Source records:

○ ○ ○

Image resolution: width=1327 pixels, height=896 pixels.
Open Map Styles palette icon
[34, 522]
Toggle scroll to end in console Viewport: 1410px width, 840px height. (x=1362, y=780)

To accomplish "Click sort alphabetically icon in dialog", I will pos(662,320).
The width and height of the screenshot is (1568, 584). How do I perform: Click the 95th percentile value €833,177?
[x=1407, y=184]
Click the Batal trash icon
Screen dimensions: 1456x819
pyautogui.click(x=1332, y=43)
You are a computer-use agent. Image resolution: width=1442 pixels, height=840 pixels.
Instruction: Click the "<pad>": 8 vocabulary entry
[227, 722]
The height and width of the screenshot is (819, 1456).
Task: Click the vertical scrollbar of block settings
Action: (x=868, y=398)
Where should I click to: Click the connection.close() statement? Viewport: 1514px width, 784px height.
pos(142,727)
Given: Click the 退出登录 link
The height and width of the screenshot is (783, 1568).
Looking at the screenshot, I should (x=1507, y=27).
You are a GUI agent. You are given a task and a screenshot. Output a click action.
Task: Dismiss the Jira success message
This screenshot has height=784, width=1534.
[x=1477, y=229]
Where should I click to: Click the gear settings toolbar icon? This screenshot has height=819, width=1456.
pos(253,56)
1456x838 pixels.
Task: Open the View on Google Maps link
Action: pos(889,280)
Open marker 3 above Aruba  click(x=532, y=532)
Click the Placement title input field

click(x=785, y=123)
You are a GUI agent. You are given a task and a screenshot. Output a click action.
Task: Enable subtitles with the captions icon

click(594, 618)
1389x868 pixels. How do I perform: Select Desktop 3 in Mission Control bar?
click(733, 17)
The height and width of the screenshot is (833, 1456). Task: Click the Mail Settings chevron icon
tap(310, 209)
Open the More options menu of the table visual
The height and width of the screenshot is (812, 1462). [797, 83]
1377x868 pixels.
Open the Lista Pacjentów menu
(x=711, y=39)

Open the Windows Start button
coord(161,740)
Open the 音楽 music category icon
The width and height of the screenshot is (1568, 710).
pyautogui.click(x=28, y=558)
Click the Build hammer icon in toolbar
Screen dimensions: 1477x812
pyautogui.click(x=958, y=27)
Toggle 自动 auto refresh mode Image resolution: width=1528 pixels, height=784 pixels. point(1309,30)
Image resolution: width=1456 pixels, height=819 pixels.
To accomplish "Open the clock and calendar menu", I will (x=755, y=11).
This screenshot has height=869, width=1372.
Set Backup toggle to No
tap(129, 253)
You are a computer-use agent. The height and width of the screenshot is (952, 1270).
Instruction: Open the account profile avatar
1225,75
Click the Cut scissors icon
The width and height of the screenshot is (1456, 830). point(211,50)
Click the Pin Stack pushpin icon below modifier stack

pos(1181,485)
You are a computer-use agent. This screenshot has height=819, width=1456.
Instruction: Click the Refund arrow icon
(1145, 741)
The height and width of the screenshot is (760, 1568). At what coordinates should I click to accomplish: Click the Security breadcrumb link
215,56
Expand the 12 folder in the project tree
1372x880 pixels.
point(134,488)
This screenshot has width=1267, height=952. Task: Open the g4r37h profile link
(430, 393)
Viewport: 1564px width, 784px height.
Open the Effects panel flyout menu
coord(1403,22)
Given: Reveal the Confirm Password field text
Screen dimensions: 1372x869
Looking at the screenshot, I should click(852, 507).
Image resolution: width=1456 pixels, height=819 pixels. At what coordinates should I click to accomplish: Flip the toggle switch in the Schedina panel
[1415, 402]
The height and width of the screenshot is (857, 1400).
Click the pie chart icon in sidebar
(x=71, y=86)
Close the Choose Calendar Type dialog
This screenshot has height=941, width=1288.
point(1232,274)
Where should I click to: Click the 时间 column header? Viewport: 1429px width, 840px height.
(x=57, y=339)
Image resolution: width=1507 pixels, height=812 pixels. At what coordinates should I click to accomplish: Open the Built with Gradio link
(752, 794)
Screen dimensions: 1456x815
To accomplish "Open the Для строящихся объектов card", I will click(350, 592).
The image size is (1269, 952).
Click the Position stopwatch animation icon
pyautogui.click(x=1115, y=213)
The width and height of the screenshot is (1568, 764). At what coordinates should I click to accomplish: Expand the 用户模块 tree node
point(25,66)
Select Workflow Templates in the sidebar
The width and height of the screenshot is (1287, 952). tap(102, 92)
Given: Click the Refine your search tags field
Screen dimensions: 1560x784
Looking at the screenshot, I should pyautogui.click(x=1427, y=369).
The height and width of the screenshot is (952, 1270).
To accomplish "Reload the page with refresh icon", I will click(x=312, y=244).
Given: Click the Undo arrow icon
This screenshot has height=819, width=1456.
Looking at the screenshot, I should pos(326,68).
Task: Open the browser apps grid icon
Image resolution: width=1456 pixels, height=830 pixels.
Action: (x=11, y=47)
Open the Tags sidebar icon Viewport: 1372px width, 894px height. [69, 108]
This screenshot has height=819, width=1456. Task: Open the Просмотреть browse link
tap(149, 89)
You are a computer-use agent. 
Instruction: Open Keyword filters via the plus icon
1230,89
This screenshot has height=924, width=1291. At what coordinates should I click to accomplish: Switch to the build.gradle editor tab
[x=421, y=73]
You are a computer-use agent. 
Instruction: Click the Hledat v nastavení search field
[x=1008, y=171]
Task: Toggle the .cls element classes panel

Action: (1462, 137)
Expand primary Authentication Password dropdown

○ ○ ○

* What you have to do
Above are records; repeat only the lines starting at the line with "Image resolution: width=1456 pixels, height=819 pixels. At" and ending at the line with "The height and width of the screenshot is (857, 1400).", exactly as they appear, both included.

* Result
Image resolution: width=1456 pixels, height=819 pixels. At what coordinates should I click to accomplish: Flip the toggle switch in the Schedina panel
[1415, 402]
The height and width of the screenshot is (857, 1400).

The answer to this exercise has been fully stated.